═══ Text extract

PASADENA, Calif. — The noise funneled upward through the Oregon section in the north corner of Rose Bowl Stadium with 1:43 left in the third quarter.
Florida State, facing a 39-20 deficit and a fourth-and-5, called a timeout. Then Twitter got its first memorable — check, that — “meme”-orable — moment of 2015.
Jameis Winston rolled left, spun back into the middle of the field then, well, you saw it. Tony Washington hadn’t even crossed the goal line yet before the Seminoles and their 29-game win streak were pronounced DOA. Ding. Dong. The champs are dead.
Winston’s “unfortunate play,” as he called it, morphed into the biggest single-quarter meltdown since Doug Williams and the Redskins hung a 35-spot against the Broncos in the second quarter of Super Bowl XXII.
Florida State committed four turnovers. Oregon scored four touchdowns.
It turned a 18-13 game into a 59-20 rout. That was enough for “Modern Family” star and Ducks superfan Ty Burrell to proclaim, “Wow, what a game!” in an eerily Phil Dunphy way from the sideline. How did that third quarter feel for second-year coach Mark Helfrich?
“A lot of fun,” Helfrich said. “At the same time, these guys were able to retain a tremendous focus.”
Florida State? Not so much. Catastrophic. Cataclysmic. Catatonic. We wanted Winston to apologize for this disaster. So what does he say to reporters in the postgame conference?
“This game could’ve gone either way,” Winston said. “If everybody in this room just wants to be real with themselves, this game could’ve gone either way. We turned the ball over a lot. We beat ourselves.”
That, right there. That’s why Florida State’s meltdown drove the news cycle for the last two years. This shouldn’t be about Florida State. This should be about Oregon. That is what's “unfortunate.”
The Ducks validated a program, Heisman Trophy winner Marcus Mariota, Helfrich and a culture that is one win away from the program’s first national championship.
The Ducks aren’t soft, so stop with that. Soft teams don’t have a tight end like Evan Baylis dragging defenders 15 yards down the field or have a pair of bruising running backs like Royce Freeman and Thomas Tyner dragging defenders into the end zone. The more physical team won here. Soft teams don’t convert every trip in the red zone into points. Soft teams don’t stop Winston on the 1-yard line on fourth down after six plays in the red zone.

══════
═══ Data lines

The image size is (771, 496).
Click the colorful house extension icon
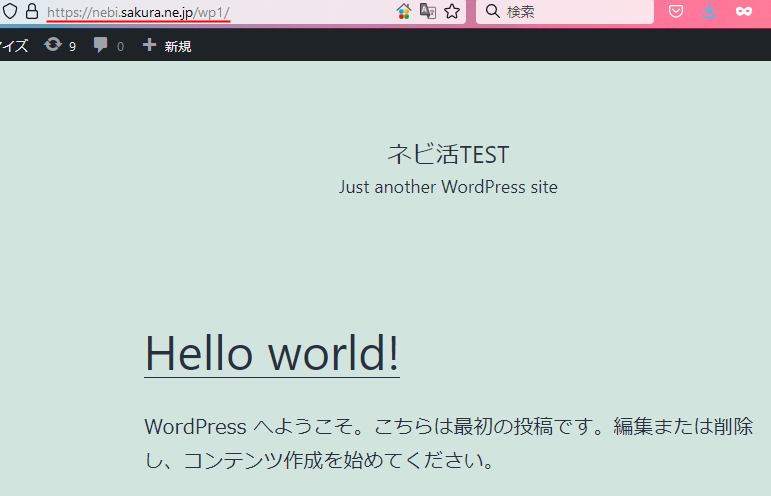(x=404, y=12)
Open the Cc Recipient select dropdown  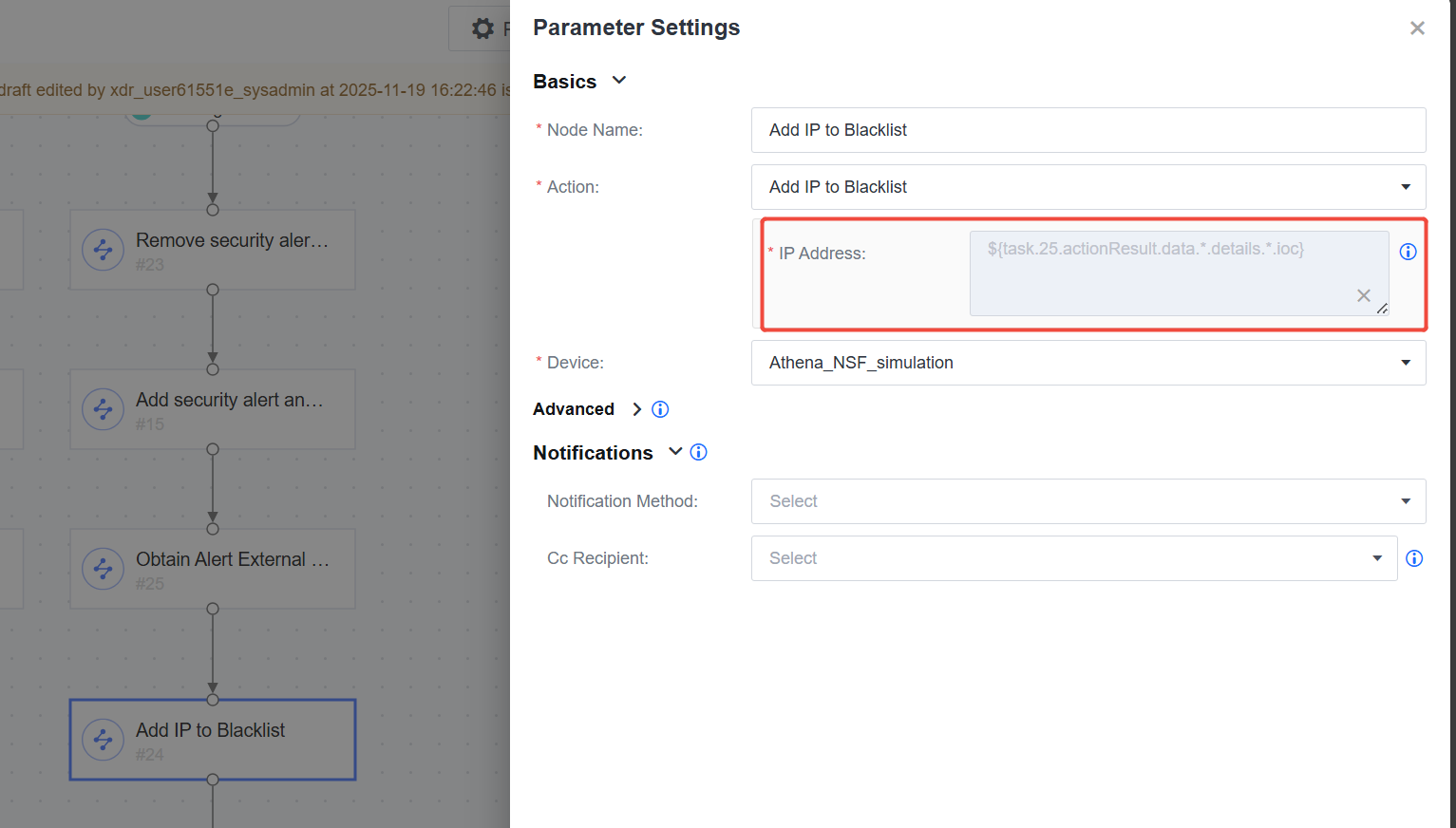pyautogui.click(x=1074, y=558)
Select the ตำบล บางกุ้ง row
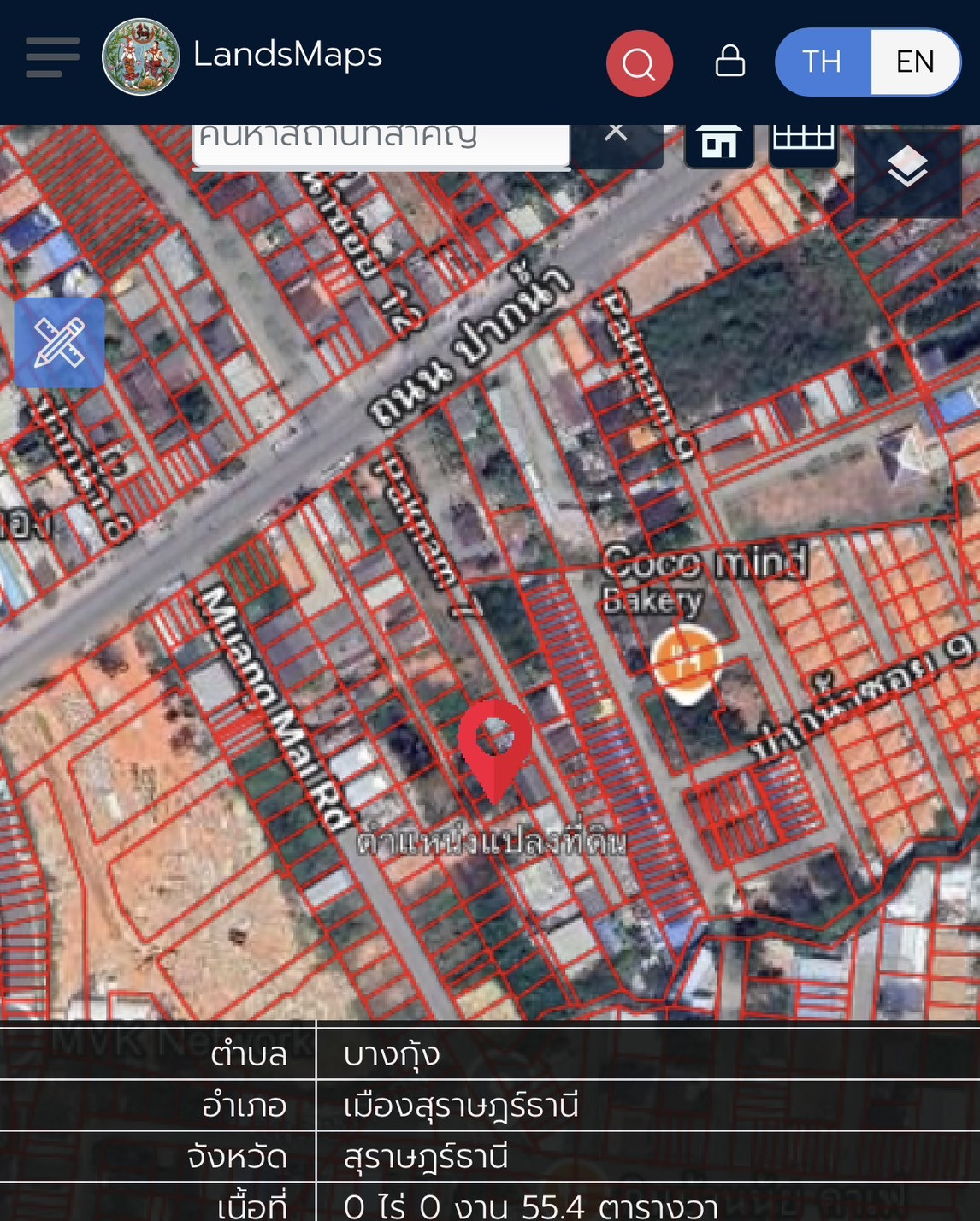The width and height of the screenshot is (980, 1221). (489, 1054)
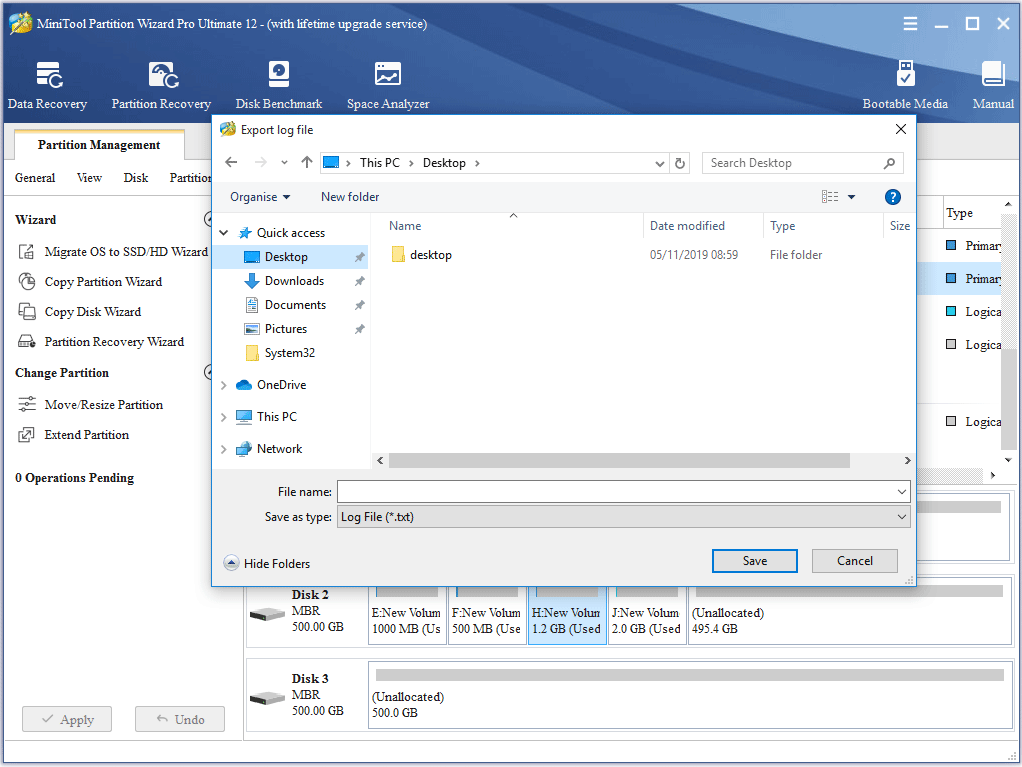Open the Help question mark in the dialog
The width and height of the screenshot is (1022, 767).
tap(892, 196)
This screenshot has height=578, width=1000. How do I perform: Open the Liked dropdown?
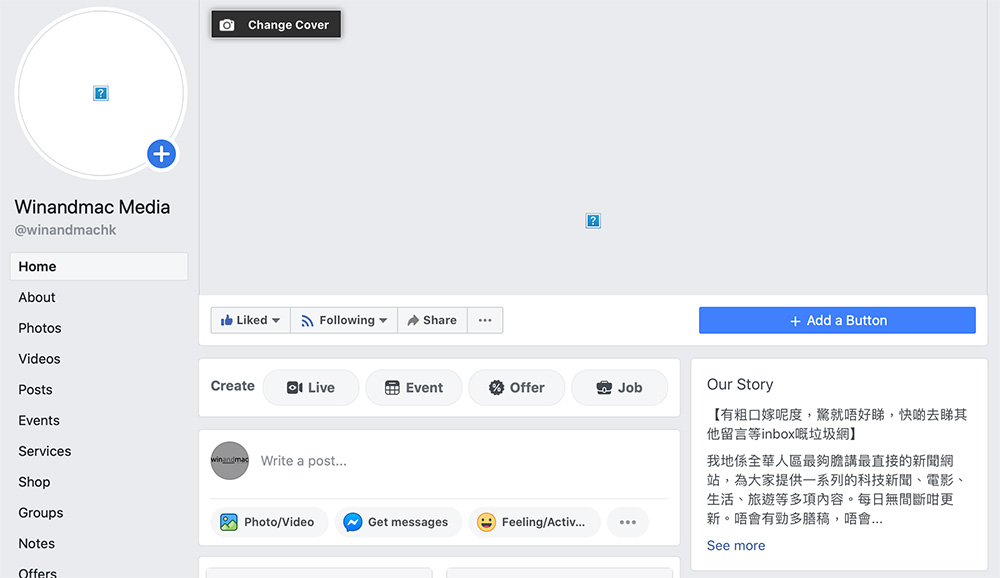[250, 321]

══════

** Tasks and exercises **
a – Please rewrite the Rose Bowl game story, everything from "It turned a" down to "the postgame conference?", with "Catastrophic" changed to "Disastrous".
b – Answer these questions from the Rose Bowl game story.
(i) How many turnovers did Florida State commit?
(ii) Which "Modern Family" star proclaimed "Wow, what a game!" from the sideline?
(iii) How many games long was the Seminoles' win streak?

** Answers for this exercise **
a –
It turned a 18-13 game into a 59-20 rout. That was enough for “Modern Family” star and Ducks superfan Ty Burrell to proclaim, “Wow, what a game!” in an eerily Phil Dunphy way from the sideline. How did that third quarter feel for second-year coach Mark Helfrich?
“A lot of fun,” Helfrich said. “At the same time, these guys were able to retain a tremendous focus.”
Florida State? Not so much. Disastrous. Cataclysmic. Catatonic. We wanted Winston to apologize for this disaster. So what does he say to reporters in the postgame conference?

b –
(i) Four
(ii) Ty Burrell
(iii) 29 games